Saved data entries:
####

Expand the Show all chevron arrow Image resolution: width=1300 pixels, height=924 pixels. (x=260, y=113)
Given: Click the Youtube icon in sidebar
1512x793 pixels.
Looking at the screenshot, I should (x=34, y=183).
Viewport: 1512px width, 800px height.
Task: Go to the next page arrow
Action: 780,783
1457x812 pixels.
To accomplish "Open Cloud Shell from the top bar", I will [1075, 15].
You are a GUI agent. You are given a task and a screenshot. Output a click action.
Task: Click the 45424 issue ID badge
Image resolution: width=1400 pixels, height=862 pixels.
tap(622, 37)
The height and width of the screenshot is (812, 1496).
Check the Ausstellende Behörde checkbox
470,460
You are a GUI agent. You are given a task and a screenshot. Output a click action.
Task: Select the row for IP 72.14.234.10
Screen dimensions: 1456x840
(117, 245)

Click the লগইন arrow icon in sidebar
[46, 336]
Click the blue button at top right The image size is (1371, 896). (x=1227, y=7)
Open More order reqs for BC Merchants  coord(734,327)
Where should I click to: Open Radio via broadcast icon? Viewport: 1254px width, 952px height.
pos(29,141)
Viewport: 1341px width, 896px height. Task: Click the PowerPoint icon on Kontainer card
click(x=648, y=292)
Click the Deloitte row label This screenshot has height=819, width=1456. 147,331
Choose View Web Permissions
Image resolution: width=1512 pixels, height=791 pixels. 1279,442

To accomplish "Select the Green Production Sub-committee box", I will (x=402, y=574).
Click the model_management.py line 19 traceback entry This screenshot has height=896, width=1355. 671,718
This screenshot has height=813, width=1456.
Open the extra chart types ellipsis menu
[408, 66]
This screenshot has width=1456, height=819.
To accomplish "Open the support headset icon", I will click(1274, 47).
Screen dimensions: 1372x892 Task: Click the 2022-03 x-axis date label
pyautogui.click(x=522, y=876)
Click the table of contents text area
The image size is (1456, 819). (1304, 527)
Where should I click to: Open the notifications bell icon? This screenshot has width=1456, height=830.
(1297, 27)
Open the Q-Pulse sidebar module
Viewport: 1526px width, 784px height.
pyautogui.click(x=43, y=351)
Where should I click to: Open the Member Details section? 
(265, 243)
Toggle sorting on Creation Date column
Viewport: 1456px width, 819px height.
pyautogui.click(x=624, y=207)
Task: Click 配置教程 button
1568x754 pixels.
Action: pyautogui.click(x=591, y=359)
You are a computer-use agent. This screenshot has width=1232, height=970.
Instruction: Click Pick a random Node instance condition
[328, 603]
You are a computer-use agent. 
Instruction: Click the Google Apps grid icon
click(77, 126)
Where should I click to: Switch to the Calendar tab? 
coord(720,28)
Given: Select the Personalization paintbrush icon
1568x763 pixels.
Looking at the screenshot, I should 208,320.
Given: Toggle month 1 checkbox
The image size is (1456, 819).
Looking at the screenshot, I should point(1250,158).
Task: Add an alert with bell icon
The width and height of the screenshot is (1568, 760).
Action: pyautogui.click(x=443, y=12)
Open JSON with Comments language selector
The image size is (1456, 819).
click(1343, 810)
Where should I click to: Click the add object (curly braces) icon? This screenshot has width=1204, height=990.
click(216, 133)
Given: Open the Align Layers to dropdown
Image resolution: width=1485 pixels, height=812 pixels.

####

Repeat every entry exactly as written above.

Expand the Show all chevron arrow Image resolution: width=1300 pixels, height=924 pixels. (x=260, y=113)
Given: Click the Youtube icon in sidebar
1512x793 pixels.
Looking at the screenshot, I should (x=34, y=183).
Viewport: 1512px width, 800px height.
Task: Go to the next page arrow
Action: 780,783
1457x812 pixels.
To accomplish "Open Cloud Shell from the top bar", I will [1075, 15].
You are a GUI agent. You are given a task and a screenshot. Output a click action.
Task: Click the 45424 issue ID badge
Image resolution: width=1400 pixels, height=862 pixels.
tap(622, 37)
The height and width of the screenshot is (812, 1496).
Check the Ausstellende Behörde checkbox
470,460
You are a GUI agent. You are given a task and a screenshot. Output a click action.
Task: Select the row for IP 72.14.234.10
Screen dimensions: 1456x840
(117, 245)

Click the লগইন arrow icon in sidebar
[46, 336]
Click the blue button at top right The image size is (1371, 896). (x=1227, y=7)
Open More order reqs for BC Merchants  coord(734,327)
Where should I click to: Open Radio via broadcast icon? Viewport: 1254px width, 952px height.
pos(29,141)
Viewport: 1341px width, 896px height. Task: Click the PowerPoint icon on Kontainer card
click(x=648, y=292)
Click the Deloitte row label This screenshot has height=819, width=1456. 147,331
Choose View Web Permissions
Image resolution: width=1512 pixels, height=791 pixels. 1279,442

To accomplish "Select the Green Production Sub-committee box", I will (x=402, y=574).
Click the model_management.py line 19 traceback entry This screenshot has height=896, width=1355. 671,718
This screenshot has height=813, width=1456.
Open the extra chart types ellipsis menu
[408, 66]
This screenshot has width=1456, height=819.
To accomplish "Open the support headset icon", I will click(1274, 47).
Screen dimensions: 1372x892 Task: Click the 2022-03 x-axis date label
pyautogui.click(x=522, y=876)
Click the table of contents text area
The image size is (1456, 819). (1304, 527)
Where should I click to: Open the notifications bell icon? This screenshot has width=1456, height=830.
(1297, 27)
Open the Q-Pulse sidebar module
Viewport: 1526px width, 784px height.
pyautogui.click(x=43, y=351)
Where should I click to: Open the Member Details section? 
(265, 243)
Toggle sorting on Creation Date column
Viewport: 1456px width, 819px height.
pyautogui.click(x=624, y=207)
Task: Click 配置教程 button
1568x754 pixels.
Action: pyautogui.click(x=591, y=359)
You are a computer-use agent. This screenshot has width=1232, height=970.
Instruction: Click Pick a random Node instance condition
[328, 603]
You are a computer-use agent. 
Instruction: Click the Google Apps grid icon
click(77, 126)
Where should I click to: Switch to the Calendar tab? 
coord(720,28)
Given: Select the Personalization paintbrush icon
1568x763 pixels.
Looking at the screenshot, I should 208,320.
Given: Toggle month 1 checkbox
The image size is (1456, 819).
Looking at the screenshot, I should point(1250,158).
Task: Add an alert with bell icon
The width and height of the screenshot is (1568, 760).
Action: pyautogui.click(x=443, y=12)
Open JSON with Comments language selector
The image size is (1456, 819).
click(1343, 810)
Where should I click to: Click the add object (curly braces) icon? This screenshot has width=1204, height=990.
click(216, 133)
Given: Open the Align Layers to dropdown
Image resolution: width=1485 pixels, height=812 pixels.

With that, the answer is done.